22The letter states that during this call, he asked the respondent if she had an apartment for rent at 86 Ashburnham Road, to which she replied in the affirmative. He then asked if she had a problem renting to persons on Ontario Works. She asked if this was a form of welfare. When he said yes, he noted she responded “Sorry, you have to prove you are working in Toronto.”
23The respondent does not deny that this conversation took place, but said when she heard the question about renting to persons on Ontario Works, and found out it was a form of welfare, she thought that Mr. Dales must be calling for “them” – that the applicant and Mr. Miranda were continuing to bother her – and that is why she answered as she did.
24Mr. Miranda had seen the apartment advertised in the Portuguese language newspaper, “Sol Portugues.” The respondent produced a copy of the advertisement, which showed the apartment was available on April 18, 2009. Mr. Miranda and the applicant, however, required an apartment on April 1, 2009. As Mr. Miranda did not testify, it is not clear why he chose to see an apartment that was apparently not available when he needed one.
25In any event, the applicant and Mr. Miranda moved to another apartment for April 1, 2009. Their relationship broke down within months of moving in, and the applicant moved to another apartment.
DECISION AND ANALYSIS
26In order to make a finding of discrimination with respect to ground of “receipt of social assistance,” I would have to conclude that the respondent based her refusal to rent the apartment, in part or in whole, on the basis of that the applicant and her then boyfriend were in receipt of social assistance. Although there was extensive testimony and cross-examination concerning whether the respondent knew what “Ontario Works” was, it is unnecessary for me to make a specific finding on that fact.
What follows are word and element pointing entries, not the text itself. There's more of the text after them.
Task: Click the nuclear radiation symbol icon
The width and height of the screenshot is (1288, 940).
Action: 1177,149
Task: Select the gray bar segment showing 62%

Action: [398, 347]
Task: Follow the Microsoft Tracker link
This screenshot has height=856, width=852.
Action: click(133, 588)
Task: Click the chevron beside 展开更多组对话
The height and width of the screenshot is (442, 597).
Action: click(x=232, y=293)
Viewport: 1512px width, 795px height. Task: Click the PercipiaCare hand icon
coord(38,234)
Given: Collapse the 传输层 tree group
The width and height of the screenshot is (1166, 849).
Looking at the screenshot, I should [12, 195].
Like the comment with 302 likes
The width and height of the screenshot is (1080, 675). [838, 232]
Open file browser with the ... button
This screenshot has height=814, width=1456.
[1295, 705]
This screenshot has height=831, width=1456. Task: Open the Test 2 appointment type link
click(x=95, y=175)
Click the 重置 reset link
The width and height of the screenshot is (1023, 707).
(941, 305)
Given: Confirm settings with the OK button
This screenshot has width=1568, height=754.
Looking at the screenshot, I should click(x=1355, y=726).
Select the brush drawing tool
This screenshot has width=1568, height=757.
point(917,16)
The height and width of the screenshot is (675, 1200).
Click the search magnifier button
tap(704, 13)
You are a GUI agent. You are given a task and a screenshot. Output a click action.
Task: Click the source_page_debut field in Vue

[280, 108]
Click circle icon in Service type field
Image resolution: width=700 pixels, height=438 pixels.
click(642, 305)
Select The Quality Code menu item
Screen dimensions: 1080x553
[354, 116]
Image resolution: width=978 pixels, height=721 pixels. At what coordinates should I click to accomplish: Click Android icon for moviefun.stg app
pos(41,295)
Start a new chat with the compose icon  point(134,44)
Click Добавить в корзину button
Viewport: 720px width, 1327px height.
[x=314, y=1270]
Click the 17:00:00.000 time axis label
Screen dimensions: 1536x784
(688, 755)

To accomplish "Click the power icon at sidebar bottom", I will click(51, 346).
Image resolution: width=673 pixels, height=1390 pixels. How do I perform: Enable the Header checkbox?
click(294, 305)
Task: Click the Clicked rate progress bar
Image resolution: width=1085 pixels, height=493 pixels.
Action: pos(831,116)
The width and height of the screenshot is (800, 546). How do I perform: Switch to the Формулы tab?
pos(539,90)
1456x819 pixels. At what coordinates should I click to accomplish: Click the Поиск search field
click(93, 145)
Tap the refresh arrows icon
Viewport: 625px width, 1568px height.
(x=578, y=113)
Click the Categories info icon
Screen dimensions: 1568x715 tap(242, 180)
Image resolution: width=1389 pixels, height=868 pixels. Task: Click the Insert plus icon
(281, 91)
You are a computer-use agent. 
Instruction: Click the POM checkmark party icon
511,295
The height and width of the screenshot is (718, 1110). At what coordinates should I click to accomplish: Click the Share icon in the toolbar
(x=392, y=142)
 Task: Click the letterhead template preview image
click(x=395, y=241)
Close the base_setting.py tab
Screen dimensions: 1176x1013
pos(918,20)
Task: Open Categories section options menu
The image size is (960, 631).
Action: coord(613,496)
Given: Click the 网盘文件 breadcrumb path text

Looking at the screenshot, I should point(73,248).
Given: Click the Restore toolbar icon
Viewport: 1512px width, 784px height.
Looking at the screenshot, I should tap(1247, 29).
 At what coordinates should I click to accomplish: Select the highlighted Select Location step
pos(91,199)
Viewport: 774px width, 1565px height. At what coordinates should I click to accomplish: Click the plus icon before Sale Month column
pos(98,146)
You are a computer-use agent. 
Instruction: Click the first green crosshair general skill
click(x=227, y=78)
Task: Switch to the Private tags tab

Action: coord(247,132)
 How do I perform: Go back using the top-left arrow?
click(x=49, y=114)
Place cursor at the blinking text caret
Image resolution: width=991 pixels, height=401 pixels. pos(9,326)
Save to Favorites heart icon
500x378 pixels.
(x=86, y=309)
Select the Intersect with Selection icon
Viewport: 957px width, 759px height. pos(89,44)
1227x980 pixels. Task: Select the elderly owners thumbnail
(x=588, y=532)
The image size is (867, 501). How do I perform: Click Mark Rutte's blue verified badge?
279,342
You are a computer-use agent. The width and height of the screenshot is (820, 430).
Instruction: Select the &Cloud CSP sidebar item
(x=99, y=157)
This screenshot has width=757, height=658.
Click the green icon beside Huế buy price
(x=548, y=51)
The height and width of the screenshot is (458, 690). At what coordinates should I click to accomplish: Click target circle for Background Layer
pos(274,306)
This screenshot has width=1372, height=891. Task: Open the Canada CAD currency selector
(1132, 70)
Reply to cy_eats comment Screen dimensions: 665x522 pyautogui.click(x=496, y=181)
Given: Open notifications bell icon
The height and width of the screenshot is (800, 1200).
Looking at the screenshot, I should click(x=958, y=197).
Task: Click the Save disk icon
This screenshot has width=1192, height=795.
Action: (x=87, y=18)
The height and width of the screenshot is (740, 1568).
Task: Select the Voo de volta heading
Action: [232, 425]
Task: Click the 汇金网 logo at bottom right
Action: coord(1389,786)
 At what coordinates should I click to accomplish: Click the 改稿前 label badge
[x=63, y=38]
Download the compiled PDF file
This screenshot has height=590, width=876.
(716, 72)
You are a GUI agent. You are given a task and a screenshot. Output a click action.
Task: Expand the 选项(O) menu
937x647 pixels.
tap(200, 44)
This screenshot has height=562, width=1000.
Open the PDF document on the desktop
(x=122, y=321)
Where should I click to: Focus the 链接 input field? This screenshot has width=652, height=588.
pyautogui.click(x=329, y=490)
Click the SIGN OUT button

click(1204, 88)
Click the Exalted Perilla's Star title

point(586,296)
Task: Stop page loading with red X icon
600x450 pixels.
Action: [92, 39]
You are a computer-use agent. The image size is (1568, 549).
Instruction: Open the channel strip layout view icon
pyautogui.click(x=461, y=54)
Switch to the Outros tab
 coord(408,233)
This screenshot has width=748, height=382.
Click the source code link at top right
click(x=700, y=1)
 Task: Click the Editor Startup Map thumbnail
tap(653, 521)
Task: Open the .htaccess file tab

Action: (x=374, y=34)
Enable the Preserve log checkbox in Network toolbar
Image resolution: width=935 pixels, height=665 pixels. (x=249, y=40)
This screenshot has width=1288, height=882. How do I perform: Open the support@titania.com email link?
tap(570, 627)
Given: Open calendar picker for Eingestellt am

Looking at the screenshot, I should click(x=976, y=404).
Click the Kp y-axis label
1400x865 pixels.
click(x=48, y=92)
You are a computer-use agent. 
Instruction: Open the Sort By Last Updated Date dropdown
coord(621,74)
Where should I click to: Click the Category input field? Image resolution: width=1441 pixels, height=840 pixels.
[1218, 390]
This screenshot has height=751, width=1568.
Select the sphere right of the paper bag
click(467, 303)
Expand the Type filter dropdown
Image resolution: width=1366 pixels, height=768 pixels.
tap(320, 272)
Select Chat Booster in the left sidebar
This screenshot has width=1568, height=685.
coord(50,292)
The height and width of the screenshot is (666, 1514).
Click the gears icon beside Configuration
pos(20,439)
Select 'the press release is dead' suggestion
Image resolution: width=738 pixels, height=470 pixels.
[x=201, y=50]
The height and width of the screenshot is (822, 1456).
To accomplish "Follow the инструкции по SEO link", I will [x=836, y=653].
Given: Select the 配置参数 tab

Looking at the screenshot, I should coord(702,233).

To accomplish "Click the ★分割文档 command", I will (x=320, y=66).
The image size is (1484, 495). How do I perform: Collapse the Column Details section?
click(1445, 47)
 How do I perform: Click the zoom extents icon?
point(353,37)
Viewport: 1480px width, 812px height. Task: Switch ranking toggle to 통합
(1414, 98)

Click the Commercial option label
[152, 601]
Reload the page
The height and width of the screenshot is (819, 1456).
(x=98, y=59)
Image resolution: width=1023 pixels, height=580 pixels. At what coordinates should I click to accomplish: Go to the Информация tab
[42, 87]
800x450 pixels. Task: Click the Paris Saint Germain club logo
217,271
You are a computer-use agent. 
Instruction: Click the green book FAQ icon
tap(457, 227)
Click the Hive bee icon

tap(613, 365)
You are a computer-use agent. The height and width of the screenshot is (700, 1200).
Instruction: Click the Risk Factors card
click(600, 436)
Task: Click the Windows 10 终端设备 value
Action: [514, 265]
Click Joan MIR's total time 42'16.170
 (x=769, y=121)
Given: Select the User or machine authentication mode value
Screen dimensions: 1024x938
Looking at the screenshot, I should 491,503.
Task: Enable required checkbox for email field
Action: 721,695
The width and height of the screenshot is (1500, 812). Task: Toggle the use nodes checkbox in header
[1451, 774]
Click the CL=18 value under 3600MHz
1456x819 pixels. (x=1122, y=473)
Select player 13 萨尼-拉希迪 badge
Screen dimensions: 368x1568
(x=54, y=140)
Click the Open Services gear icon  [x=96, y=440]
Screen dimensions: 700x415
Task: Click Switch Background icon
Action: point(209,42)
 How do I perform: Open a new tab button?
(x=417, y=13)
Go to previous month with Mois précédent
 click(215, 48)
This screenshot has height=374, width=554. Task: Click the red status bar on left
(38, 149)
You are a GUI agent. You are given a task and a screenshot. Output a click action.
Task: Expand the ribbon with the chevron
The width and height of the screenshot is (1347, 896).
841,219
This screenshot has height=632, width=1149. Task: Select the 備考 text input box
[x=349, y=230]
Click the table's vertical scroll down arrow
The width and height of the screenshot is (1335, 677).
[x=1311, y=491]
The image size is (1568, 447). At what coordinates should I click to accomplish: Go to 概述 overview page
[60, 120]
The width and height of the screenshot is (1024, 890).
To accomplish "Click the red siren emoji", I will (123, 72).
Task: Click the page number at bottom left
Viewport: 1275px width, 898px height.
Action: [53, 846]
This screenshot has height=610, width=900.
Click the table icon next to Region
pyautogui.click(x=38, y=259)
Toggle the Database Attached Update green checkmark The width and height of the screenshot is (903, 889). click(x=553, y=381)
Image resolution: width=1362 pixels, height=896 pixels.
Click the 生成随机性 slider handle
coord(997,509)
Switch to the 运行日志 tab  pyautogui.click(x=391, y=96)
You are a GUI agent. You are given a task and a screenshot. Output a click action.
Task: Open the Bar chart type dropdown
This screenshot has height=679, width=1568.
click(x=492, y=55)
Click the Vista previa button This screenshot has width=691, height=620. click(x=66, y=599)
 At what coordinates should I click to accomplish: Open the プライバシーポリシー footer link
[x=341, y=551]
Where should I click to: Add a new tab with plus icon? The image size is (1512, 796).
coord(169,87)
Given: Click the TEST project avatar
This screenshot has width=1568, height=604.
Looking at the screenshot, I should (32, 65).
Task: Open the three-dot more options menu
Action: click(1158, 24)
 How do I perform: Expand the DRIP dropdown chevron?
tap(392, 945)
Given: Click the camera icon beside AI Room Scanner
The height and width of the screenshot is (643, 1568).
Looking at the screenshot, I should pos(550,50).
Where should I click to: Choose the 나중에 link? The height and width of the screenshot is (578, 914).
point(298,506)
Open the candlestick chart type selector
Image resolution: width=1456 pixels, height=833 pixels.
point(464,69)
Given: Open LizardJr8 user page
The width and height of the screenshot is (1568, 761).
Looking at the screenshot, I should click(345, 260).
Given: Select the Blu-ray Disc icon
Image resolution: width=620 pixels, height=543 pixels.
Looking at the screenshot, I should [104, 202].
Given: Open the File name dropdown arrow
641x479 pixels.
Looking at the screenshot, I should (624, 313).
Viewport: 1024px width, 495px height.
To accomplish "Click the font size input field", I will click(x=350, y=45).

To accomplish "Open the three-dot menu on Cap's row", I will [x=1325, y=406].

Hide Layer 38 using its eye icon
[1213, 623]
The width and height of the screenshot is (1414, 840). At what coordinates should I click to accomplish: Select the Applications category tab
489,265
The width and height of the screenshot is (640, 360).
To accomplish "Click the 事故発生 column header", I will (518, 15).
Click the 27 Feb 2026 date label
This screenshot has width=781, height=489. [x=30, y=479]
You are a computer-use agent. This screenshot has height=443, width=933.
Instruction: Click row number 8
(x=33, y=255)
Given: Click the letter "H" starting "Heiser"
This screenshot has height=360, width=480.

It is sufficient that the respondent knew that the applicant and Mr. Miranda were not working and that their income was derived from some form of government assistance. This fact was not disputed.
27The respondent testified that she based her decision to not rent to the applicant and Mr. Miranda solely on the basis that Mr. Miranda smoked. She denies stating that she advised Mr. Miranda that she had a problem renting to persons on Ontario Works (or social assistance) – that it was Mr. Miranda who raised this as an issue when he accused her that this was the real reason for not wanting to rent to them.
28In order to resolve this issue, it is necessary for me to make findings of credibility. The task that falls to me is to determine which version of events to which the parties testified was in “harmony with the preponderance of the probabilities which a practical and informed person would readily recognize is reasonable in that place and in those conditions.” See: Faryna v. Chorney, 1951 CanLII 252 (BC CA), [1952] 2 D.L.R. 354 (B.C.C.A). In preferring the applicant’s version of events, I have relied on the following factors.
29The most significant factor is the evidence of Mr. Dales, the caseworker form CERA who called to enquire about renting the apartment. The respondent agreed that she told Mr. Dales that she had a problem with renting to persons on social assistance because she thought that he was somehow associated with the applicant and Mr. Miranda. If that were the case, however, it is not clear to me why she simply did not deny that she had a problem. By this point, the respondent acknowledges she had already had the confrontation with Mr. Miranda and that he had told her that she was breaking the law and could be sued for not renting to them. If she thought that Mr. Dales were associated with Mr. Miranda and the applicant, it defies logic that she would admit to a fact that Mr. Miranda had told her would lead to a lawsuit.
30In addition, there is the version of events presented by Mr. Santangelo. While I am troubled by the late disclosure of this critical allegation (one month before the hearing), the respondent curiously did not deny that the conversation took place, simply that she did not remember it. Mr. Santangelo presented his evidence in a straightforward and internally consistent manner. He appeared to have no interest in the outcome of the proceedings other than assisting someone with whom he had a friendly relationship.
31The respondent testified that upon telling Mr. Miranda that she would not rent to him because of the smoking, at the end of the in-person meeting, he started yelling at her that it was because he was on social assistance. She testified that she told him that she would discuss the matter further with her husband and speak to him later on the telephone. The problem with this evidence is that, on everyone’s testimony, the respondent’s husband was present at the end of the meeting between the parties. Telling Mr. Miranda that she would speak to her husband implies that he was not there.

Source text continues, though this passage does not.